+++ AVAILABLE RECORDS

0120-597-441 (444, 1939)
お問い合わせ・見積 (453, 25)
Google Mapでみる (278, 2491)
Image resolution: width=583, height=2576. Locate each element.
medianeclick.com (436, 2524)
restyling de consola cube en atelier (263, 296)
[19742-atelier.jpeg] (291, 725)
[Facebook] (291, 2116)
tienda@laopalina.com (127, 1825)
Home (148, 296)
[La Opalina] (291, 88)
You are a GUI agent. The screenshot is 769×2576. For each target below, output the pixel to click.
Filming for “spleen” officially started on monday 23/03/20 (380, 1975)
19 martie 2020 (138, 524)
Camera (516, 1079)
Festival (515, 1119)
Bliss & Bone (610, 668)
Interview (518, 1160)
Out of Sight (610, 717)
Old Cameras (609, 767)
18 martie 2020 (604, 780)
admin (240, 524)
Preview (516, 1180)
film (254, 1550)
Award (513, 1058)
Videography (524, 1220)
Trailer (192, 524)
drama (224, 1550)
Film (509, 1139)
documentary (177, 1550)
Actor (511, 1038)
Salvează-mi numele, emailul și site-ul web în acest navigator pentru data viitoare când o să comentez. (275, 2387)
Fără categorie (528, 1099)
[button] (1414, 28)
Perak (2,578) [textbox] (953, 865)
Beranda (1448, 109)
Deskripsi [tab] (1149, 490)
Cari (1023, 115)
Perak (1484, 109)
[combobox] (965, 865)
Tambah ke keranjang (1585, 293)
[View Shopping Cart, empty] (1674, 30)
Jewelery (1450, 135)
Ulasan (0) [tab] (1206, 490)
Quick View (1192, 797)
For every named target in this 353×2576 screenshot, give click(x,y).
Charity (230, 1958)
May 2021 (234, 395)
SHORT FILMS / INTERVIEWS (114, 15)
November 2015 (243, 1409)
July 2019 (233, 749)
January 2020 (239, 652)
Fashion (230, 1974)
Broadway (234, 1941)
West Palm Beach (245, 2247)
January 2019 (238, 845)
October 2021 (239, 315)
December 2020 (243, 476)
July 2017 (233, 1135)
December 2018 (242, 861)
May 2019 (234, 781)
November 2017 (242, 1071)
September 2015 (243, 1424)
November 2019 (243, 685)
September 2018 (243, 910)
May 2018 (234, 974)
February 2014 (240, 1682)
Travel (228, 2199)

++++++

### [YOUR GOAL]
Check every line above for the string "November", and copy the ones that have it.

### [SOLUTION]
November 2015 (243, 1409)
November 2017 (242, 1071)
November 2019 (243, 685)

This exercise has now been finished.